If mutability is desired, you could use lists instead of tuples. Here the analogue of lisp car is lisp_list[0] and the analogue of cdr is lisp_list[1]. Only do this if you’re sure you really need to, because it’s usually a lot slower than using Python lists.

How do I create a multidimensional list?

You probably tried to make a multidimensional array like this:

>>> A = [[None] * 2] * 3

This looks correct if you print it:

>>> A
[[None, None], [None, None], [None, None]]

But when you assign a value, it shows up in multiple places:

>>> A[0][0] = 5
>>> A
[[5, None], [5, None], [5, None]]

The reason is that replicating a list with * doesn’t create copies, it only creates references to the existing objects. The *3 creates a list containing 3 references to the same list of length two. Changes to one row will show in all rows, which is almost certainly not what you want.

The suggested approach is to create a list of the desired length first and then fill in each element with a newly created list:

A = [None] * 3
for i in range(3):
    A[i] = [None] * 2

This generates a list containing 3 different lists of length two. You can also use a list comprehension:

w, h = 2, 3
A = [[None] * w for i in range(h)]

Or, you can use an extension that provides a matrix datatype; NumPy is the best known.

How do I apply a method to a sequence of objects?

Use a list comprehension:

result = [obj.method() for obj in mylist]

Why does a_tuple[i] += [‘item’] raise an exception when the addition works?

This is because of a combination of the fact that augmented assignment operators are assignment operators, and the difference between mutable and immutable objects in Python.

This discussion applies in general when augmented assignment operators are applied to elements of a tuple that point to mutable objects, but we’ll use a list and += as our exemplar.

If you wrote:

>>> a_tuple = (1, 2)
>>> a_tuple[0] += 1
Traceback (most recent call last):
   ...
TypeError: 'tuple' object does not support item assignment

The reason for the exception should be immediately clear: 1 is added to the object a_tuple[0] points to (1), producing the result object, 2, but when we attempt to assign the result of the computation, 2, to element 0 of the tuple, we get an error because we can’t change what an element of a tuple points to.

Under the covers, what this augmented assignment statement is doing is approximately this:

>>> result = a_tuple[0] + 1
>>> a_tuple[0] = result
Traceback (most recent call last):
  ...
TypeError: 'tuple' object does not support item assignment

It is the assignment part of the operation that produces the error, since a tuple is immutable.

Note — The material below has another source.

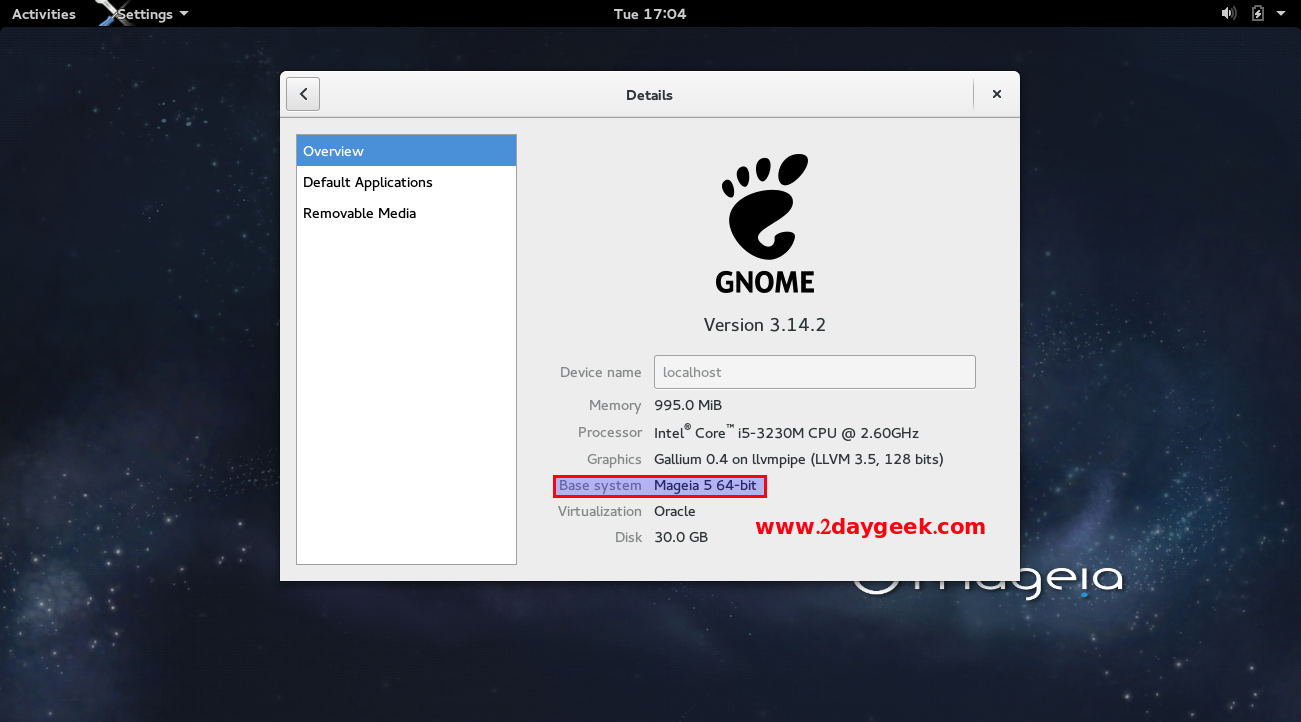
Task: Open the Activities overview
Action: pyautogui.click(x=44, y=14)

When you write something like:

>>> a_tuple = (['foo'], 'bar')
>>> a_tuple[0] += ['item']
Traceback (most recent call last):
  ...
TypeError: 'tuple' object does not support item assignment

The exception is a bit more surprising, and even more surprising is the fact that even though there was an error, the append worked:

>>> a_tuple[0]
['foo', 'item']

To see why this happens, you need to know that (a) if an object implements an __iadd__ magic method, it gets called when the += augmented assignment is executed, and its return value is what gets used in the assignment statement; and (b) for lists, __iadd__ is equivalent to calling extend on the list and returning the list. That’s why we say that for lists, += is a “shorthand” for list.extend:

>>> a_list = []
>>> a_list += [1]
>>> a_list
[1]

This is equivalent to:

>>> result = a_list.__iadd__([1])
>>> a_list = result

The object pointed to by a_list has been mutated, and the pointer to the mutated object is assigned back to a_list. The end result of the assignment is a no-op, since it is a pointer to the same object that a_list was previously pointing to, but the assignment still happens.

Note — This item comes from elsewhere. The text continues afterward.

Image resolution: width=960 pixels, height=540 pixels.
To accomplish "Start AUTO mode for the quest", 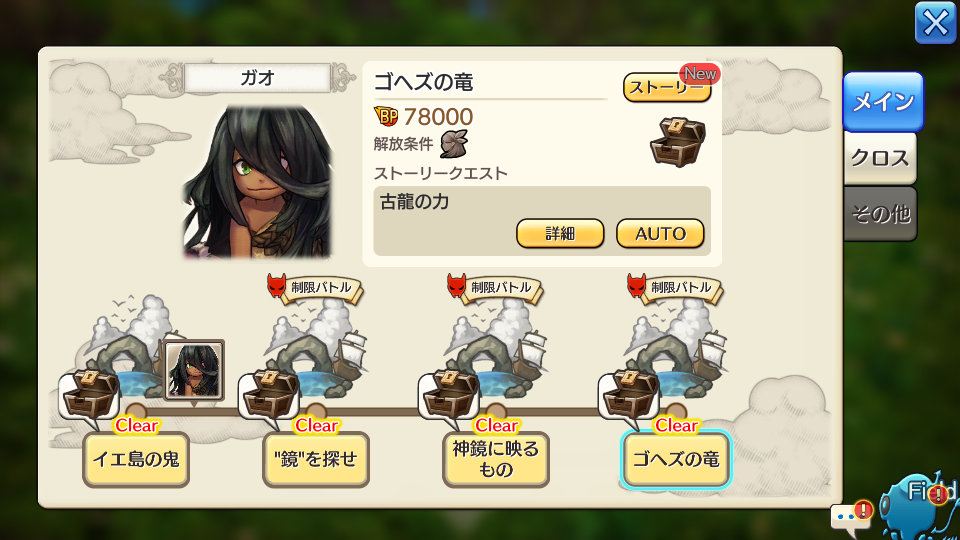I will click(x=660, y=233).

Thus, in our tuple example what is happening is equivalent to:

>>> result = a_tuple[0].__iadd__(['item'])
>>> a_tuple[0] = result
Traceback (most recent call last):
  ...
TypeError: 'tuple' object does not support item assignment

The __iadd__ succeeds, and thus the list is extended, but even though result points to the same object that a_tuple[0] already points to, that final assignment still results in an error, because tuples are immutable.

Dictionaries

I want to do a complicated sort: can you do a Schwartzian Transform in Python?

The technique, attributed to Randal Schwartz of the Perl community, sorts the elements of a list by a metric which maps each element to its “sort value”. In Python, use the key argument for the list.sort() method:

Isorted = L[:]
Isorted.sort(key=lambda s: int(s[10:15]))

How can I sort one list by values from another list?

Merge them into an iterator of tuples, sort the resulting list, and then pick out the element you want.

>>> list1 = ["what", "I'm", "sorting", "by"]
>>> list2 = ["something", "else", "to", "sort"]
>>> pairs = zip(list1, list2)
>>> pairs = sorted(pairs)
>>> pairs
[("I'm", 'else'), ('by', 'sort'), ('sorting', 'to'), ('what', 'something')]
>>> result = [x[1] for x in pairs]
>>> result
['else', 'sort', 'to', 'something']

An alternative for the last step is:

>>> result = []
>>> for p in pairs: result.append(p[1])

If you find this more legible, you might prefer to use this instead of the final list comprehension. However, it is almost twice as slow for long lists. Why? First, the append() operation has to reallocate memory, and while it uses some tricks to avoid doing that each time, it still has to do it occasionally, and that costs quite a bit. Second, the expression “result.append” requires an extra attribute lookup, and third, there’s a speed reduction from having to make all those function calls.

Objects

What is a class?

A class is the particular object type created by executing a class statement. Class objects are used as templates to create instance objects, which embody both the data (attributes) and code (methods) specific to a datatype.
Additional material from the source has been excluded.